## What you have to do
Each record is to be printed again exactly, though not its pictures.

Stored data entries
* * * * * * * * *

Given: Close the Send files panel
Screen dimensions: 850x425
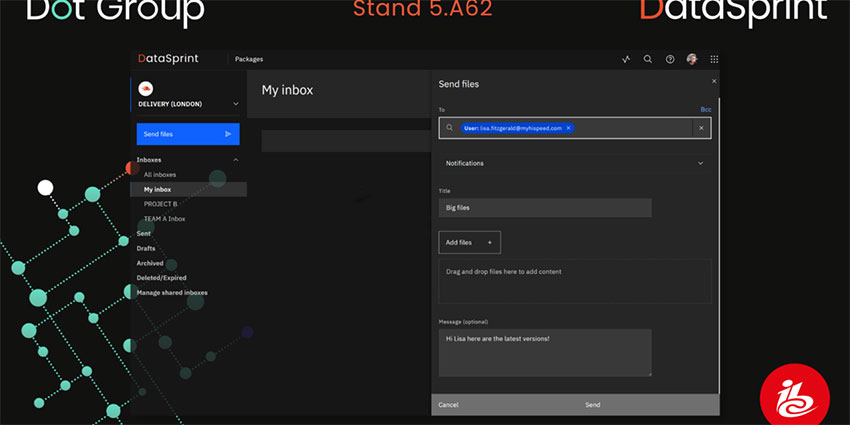Looking at the screenshot, I should [x=713, y=81].
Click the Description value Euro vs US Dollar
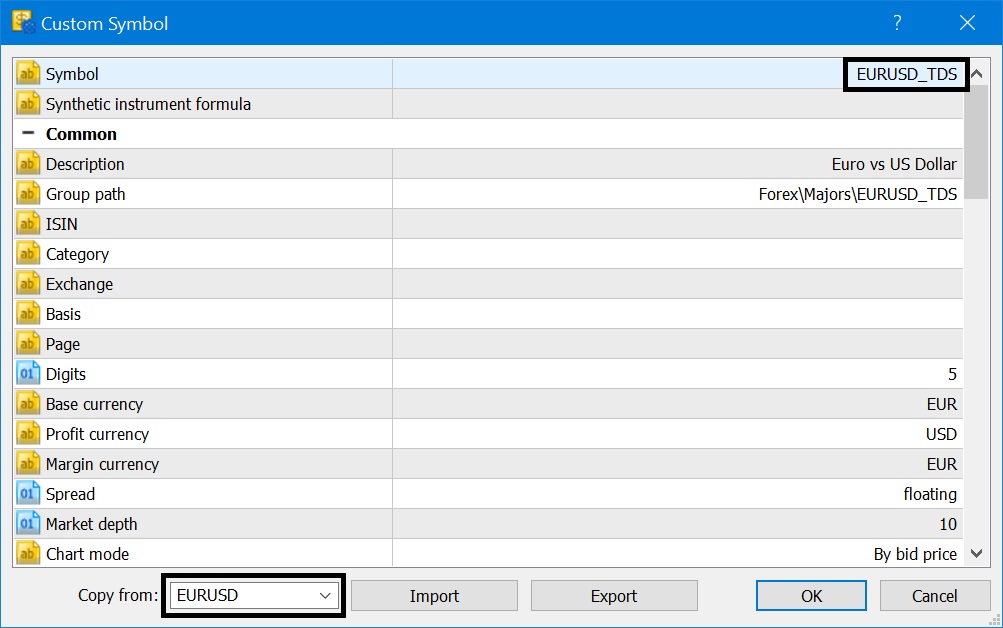Viewport: 1003px width, 628px height. point(893,164)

* * * * * * * * *

## Your solution
Given: Close the Send files panel
Screen dimensions: 850x425
Looking at the screenshot, I should [x=713, y=81].
Click the Description value Euro vs US Dollar
Viewport: 1003px width, 628px height. point(893,164)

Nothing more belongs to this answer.